▶ **Extracted material**
— begin —

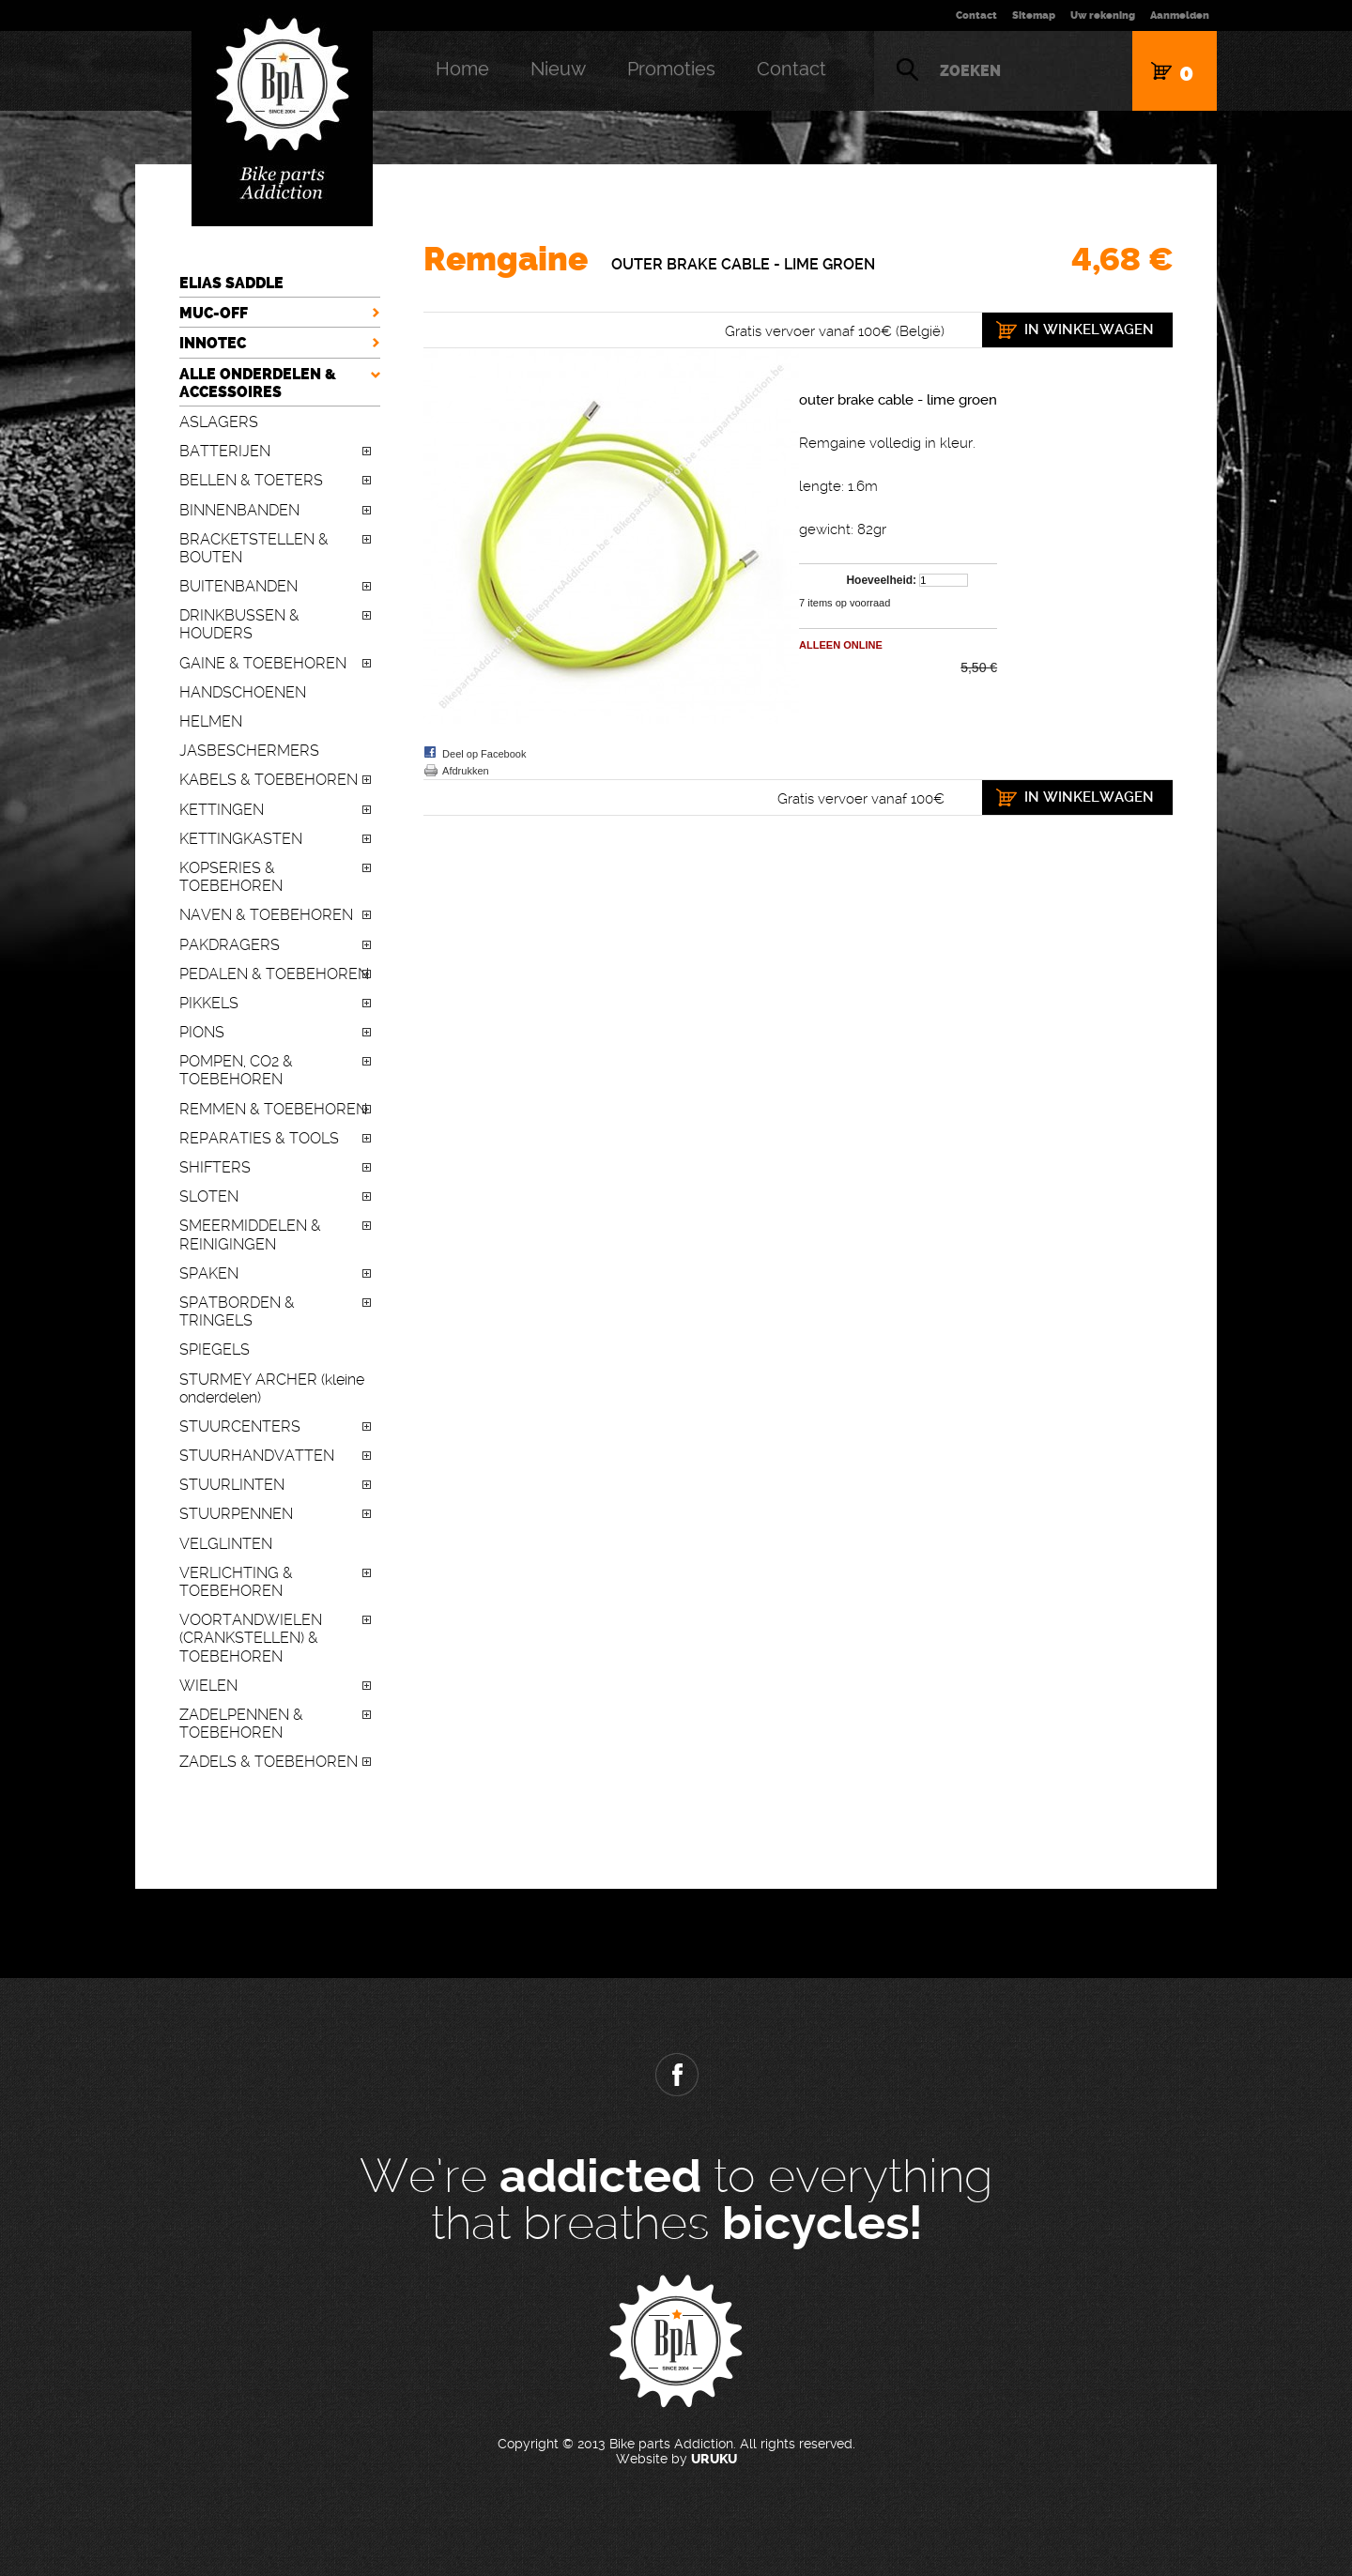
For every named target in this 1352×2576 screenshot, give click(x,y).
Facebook (676, 2074)
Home (462, 68)
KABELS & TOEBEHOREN (268, 780)
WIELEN (208, 1685)
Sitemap (1033, 15)
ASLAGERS (218, 422)
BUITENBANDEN (238, 586)
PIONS (201, 1032)
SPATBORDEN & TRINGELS (237, 1311)
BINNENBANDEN (239, 510)
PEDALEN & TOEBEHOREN (274, 974)
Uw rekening (1102, 15)
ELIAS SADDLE (231, 283)
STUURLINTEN (231, 1485)
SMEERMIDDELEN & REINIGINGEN (250, 1234)
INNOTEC (212, 343)
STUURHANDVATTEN (256, 1455)
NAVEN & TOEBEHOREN (266, 915)
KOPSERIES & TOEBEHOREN (231, 877)
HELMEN (210, 721)
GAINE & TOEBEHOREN (262, 663)
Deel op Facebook (484, 753)
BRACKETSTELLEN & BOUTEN (254, 548)
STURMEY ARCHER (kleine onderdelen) (271, 1388)
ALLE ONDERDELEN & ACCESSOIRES (257, 383)
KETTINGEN (221, 810)
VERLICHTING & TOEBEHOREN (236, 1582)
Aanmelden (1179, 15)
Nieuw (558, 68)
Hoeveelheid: (881, 580)
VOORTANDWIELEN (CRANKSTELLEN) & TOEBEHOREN (250, 1637)
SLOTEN (208, 1196)
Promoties (671, 68)
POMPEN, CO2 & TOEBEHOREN (236, 1070)
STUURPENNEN (236, 1514)
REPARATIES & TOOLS (259, 1138)
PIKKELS (208, 1003)
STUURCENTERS (239, 1426)
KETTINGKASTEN (240, 839)
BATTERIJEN (224, 451)
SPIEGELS (214, 1349)
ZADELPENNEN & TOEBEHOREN (241, 1723)
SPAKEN (208, 1273)
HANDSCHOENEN (242, 692)
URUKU (714, 2459)
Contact (976, 15)
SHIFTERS (215, 1167)
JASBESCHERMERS (249, 750)
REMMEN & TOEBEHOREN (273, 1109)
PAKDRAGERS (229, 945)
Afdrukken (465, 770)
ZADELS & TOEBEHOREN (268, 1762)
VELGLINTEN (225, 1544)
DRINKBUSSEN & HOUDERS (239, 624)
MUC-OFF (213, 313)
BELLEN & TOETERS (251, 480)
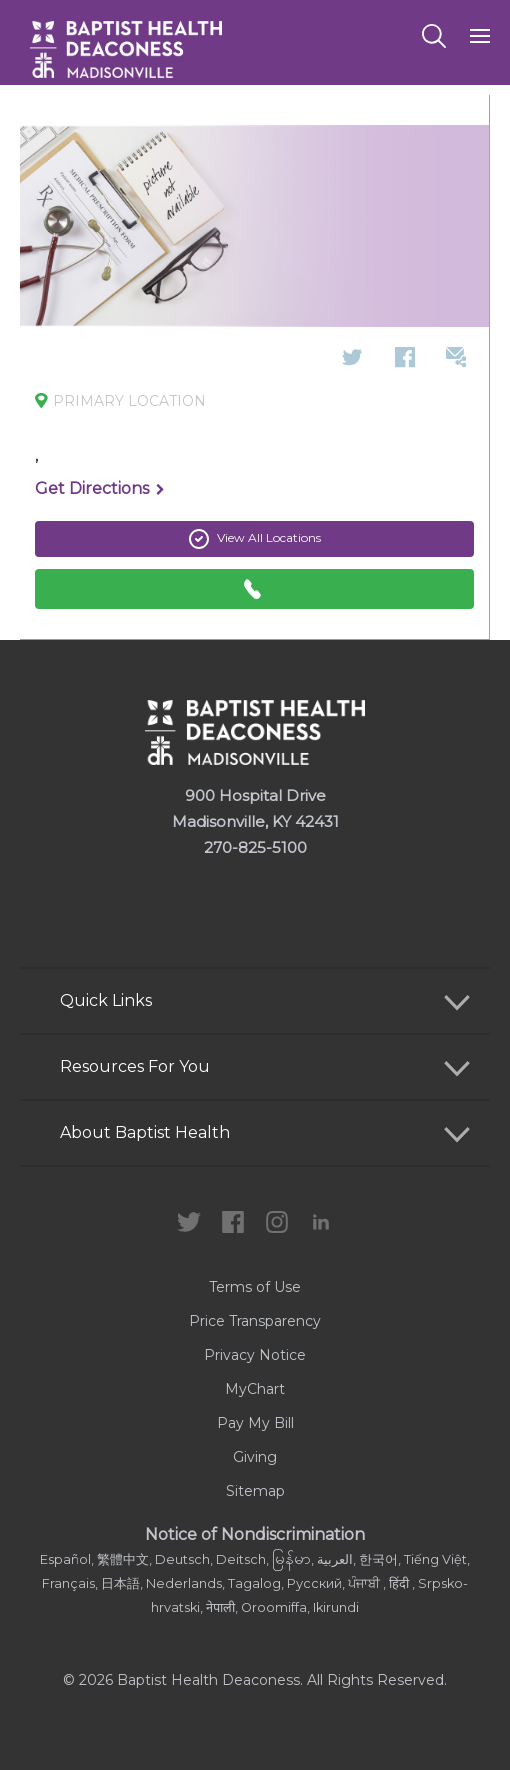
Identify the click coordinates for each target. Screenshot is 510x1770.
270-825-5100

— end —

▶ **What the task asks**
Starting at the line with "BRACKETSTELLEN & BOUTEN (254, 548)" and ending at the last line of the listing, change "TOEBEHOREN" to "ACCESSOIRES" and give those lines again with everything else unchanged. Leave out the pictures.

▶ **Written answer**
BRACKETSTELLEN & BOUTEN (254, 548)
STURMEY ARCHER (kleine onderdelen) (271, 1388)
ALLE ONDERDELEN & ACCESSOIRES (257, 383)
KETTINGEN (221, 810)
VERLICHTING & ACCESSOIRES (236, 1582)
Aanmelden (1179, 15)
Nieuw (558, 68)
Hoeveelheid: (881, 580)
VOORTANDWIELEN (CRANKSTELLEN) & ACCESSOIRES (250, 1637)
SLOTEN (208, 1196)
Promoties (671, 68)
POMPEN, CO2 & ACCESSOIRES (236, 1070)
STUURPENNEN (236, 1514)
REPARATIES & TOOLS (259, 1138)
PIKKELS (208, 1003)
STUURCENTERS (239, 1426)
KETTINGKASTEN (240, 839)
BATTERIJEN (224, 451)
SPIEGELS (214, 1349)
ZADELPENNEN & ACCESSOIRES (241, 1723)
SPAKEN (208, 1273)
HANDSCHOENEN (242, 692)
URUKU (714, 2459)
Contact (976, 15)
SHIFTERS (215, 1167)
JASBESCHERMERS (249, 750)
REMMEN & ACCESSOIRES (273, 1109)
PAKDRAGERS (229, 945)
Afdrukken (465, 770)
ZADELS & ACCESSOIRES (268, 1762)
VELGLINTEN (225, 1544)
DRINKBUSSEN & HOUDERS (239, 624)
MUC-OFF (213, 313)
BELLEN & TOETERS (251, 480)
Identify the click coordinates for each target. Screenshot is 510x1770.
270-825-5100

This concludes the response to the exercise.